Os pesquisadores ressaltam que, além do diagnóstico e foco nas crianças mais afetadas pela pandemia, é importante evitar ações que possam acentuar as tendências de desigualdades observadas durante a fase de isolamento social. “É preciso evitar a ampliação da segregação das crianças a partir de medidas como ‘enturmação’ precoce ou rodízio por habilidade. Essas ações em geral tornam as turmas mais homogêneas, mas não beneficiam as crianças mais vulneráveis e não contribuem para diminuir as desigualdades. O Brasil precisa que as redes escolares realizem diagnósticos e monitorem os programas de aprendizado já testados”, apontou Koslinski.
De acordo com Bartholo, os diretores, coordenadores pedagógicos e professores observarão um provável aumento da variação na aprendizagem dos alunos, com grupos de estudantes, os que progrediram mais e os que ficaram para trás durante a pandemia. “Nós tememos que algumas redes de ensino implementem programas que separem os alunos que aprenderam menos durante a pandemia em turmas ou escolas específicas. Essa tentativa de criar grupos mais homogêneos do ponto de vista do desenvolvimento tende a aumentar a segregação escolar considerando o perfil socioeconômico das famílias e pode aumentar as diferenças de aprendizagem. As literaturas internacional e nacional sugerem que sistemas educacionais menos segregados tendem a gerar ganhos médios no aprendizado e beneficiar mais os alunos em situação de vulnerabilidade social”, destacou.

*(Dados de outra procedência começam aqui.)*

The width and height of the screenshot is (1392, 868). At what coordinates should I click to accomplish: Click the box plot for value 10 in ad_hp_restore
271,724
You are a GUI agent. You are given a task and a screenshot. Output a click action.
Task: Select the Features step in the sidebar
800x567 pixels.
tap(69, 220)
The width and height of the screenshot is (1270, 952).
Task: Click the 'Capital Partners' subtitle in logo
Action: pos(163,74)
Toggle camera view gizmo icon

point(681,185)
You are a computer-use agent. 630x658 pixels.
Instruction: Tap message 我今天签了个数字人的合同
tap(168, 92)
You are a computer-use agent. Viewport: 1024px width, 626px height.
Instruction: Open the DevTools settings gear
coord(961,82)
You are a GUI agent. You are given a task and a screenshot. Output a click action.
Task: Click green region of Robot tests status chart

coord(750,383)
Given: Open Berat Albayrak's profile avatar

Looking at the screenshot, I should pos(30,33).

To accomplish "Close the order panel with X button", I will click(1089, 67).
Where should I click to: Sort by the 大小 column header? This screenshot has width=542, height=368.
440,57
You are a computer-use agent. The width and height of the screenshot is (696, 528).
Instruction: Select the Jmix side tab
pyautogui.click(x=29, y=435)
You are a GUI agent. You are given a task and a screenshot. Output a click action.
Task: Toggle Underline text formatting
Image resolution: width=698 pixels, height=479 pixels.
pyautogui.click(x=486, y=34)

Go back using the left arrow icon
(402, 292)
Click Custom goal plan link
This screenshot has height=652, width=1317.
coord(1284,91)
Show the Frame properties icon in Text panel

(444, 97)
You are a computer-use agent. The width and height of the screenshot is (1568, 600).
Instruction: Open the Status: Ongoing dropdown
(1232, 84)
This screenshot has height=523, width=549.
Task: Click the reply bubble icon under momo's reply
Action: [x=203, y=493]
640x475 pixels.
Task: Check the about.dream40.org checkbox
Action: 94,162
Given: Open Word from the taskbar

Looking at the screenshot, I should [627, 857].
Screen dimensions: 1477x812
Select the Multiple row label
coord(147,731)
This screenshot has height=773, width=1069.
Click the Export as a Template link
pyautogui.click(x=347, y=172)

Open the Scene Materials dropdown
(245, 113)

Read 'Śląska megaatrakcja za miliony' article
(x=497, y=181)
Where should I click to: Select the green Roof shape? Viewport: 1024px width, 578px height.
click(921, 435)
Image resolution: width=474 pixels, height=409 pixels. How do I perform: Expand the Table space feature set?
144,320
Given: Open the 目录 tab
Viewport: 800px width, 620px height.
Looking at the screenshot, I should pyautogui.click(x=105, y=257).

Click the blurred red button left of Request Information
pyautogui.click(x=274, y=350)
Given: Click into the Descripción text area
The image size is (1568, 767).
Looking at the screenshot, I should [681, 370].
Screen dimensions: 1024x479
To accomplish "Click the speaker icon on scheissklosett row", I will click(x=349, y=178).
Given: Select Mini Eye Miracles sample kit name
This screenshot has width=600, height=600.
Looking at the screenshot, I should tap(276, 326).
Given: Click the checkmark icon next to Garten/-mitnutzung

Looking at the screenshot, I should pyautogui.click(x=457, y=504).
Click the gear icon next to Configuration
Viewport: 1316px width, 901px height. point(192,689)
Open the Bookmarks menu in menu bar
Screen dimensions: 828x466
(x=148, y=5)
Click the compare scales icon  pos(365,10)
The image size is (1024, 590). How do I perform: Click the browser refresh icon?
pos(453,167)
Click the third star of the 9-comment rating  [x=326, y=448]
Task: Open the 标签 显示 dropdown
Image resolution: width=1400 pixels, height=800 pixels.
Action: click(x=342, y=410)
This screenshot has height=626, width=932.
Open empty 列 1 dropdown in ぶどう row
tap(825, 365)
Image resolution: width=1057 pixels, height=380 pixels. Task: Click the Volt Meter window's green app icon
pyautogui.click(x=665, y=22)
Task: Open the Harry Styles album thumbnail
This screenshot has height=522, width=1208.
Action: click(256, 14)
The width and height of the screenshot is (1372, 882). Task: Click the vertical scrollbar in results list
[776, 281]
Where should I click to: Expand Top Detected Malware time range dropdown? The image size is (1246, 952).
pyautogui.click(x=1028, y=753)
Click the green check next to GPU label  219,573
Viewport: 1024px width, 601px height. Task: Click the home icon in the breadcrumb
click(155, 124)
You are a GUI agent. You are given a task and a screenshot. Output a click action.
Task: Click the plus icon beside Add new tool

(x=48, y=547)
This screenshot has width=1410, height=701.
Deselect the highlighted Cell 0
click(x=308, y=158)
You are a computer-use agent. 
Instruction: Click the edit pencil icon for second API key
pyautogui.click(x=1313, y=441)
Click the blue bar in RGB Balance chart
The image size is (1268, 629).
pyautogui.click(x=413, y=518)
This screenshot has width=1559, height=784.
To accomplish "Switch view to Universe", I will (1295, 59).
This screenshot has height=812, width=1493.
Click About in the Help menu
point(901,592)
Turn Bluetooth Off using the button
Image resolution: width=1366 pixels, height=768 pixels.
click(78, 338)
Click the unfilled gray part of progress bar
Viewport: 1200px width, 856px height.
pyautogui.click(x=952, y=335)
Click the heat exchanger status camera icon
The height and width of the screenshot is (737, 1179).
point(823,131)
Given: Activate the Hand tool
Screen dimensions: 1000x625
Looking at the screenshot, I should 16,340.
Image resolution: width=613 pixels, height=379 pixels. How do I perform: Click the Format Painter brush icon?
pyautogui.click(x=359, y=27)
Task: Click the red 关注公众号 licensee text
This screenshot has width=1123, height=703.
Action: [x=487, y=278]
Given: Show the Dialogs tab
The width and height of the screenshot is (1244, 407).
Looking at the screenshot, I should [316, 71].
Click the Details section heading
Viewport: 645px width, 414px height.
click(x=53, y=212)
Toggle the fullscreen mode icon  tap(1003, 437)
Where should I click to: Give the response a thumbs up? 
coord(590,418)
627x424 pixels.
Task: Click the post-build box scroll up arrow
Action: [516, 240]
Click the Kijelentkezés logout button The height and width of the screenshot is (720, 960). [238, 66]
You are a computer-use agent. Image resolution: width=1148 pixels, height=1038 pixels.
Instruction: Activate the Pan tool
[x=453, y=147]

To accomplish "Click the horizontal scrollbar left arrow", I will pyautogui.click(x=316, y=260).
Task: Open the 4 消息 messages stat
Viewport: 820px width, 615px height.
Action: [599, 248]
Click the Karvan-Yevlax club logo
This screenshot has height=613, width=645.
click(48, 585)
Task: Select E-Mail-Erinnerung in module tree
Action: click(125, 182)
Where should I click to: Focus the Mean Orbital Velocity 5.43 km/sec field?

Para os pesquisadores, as interações sociais que ocorrem presencialmente foram limitadas no ensino remoto, pois as crianças ficam mais dispersas em atividades em casa e precisam contar sempre com o apoio dos responsáveis. Em sala de aula, os professores conseguem trabalhar em grupos menores e desenvolver várias outras estratégias pedagógicas que são muito mais ricas e possibilitam mais oportunidades de aprendizagem para as crianças. “Programas de tutoria para grupos pequenos (por exemplo, cinco crianças), em horários alternativos ou em certos momentos do dia, vão favorecer os alunos com maiores dificuldades. Sabemos que esse tipo de programa é eficaz para recuperar o aprendizado, o que é diferente de separar turmas com estudantes mais e menos avançados”, apontou Bartholo.
Mariane Koslinski e Tiago Bartholo defendem a necessidade de uma política pública nacional em educação, com aporte adicional de recursos, para mitigar os efeitos da pandemia no aprendizado, para que as disparidades existentes entre as diversas redes públicas municipais de ensino sejam atenuadas. Esses programas devem focar em três aspectos-chave: busca ativa de alunos (muitos perderam vínculo com a escola), diagnóstico individual que possa abranger não apenas o desenvolvimento cognitivo, mas também aspectos de desenvolvimento motor, socioemocional e bem-estar dos alunos e, por fim, a recuperação do aprendizado com foco nos alunos em situação de maior vulnerabilidade social.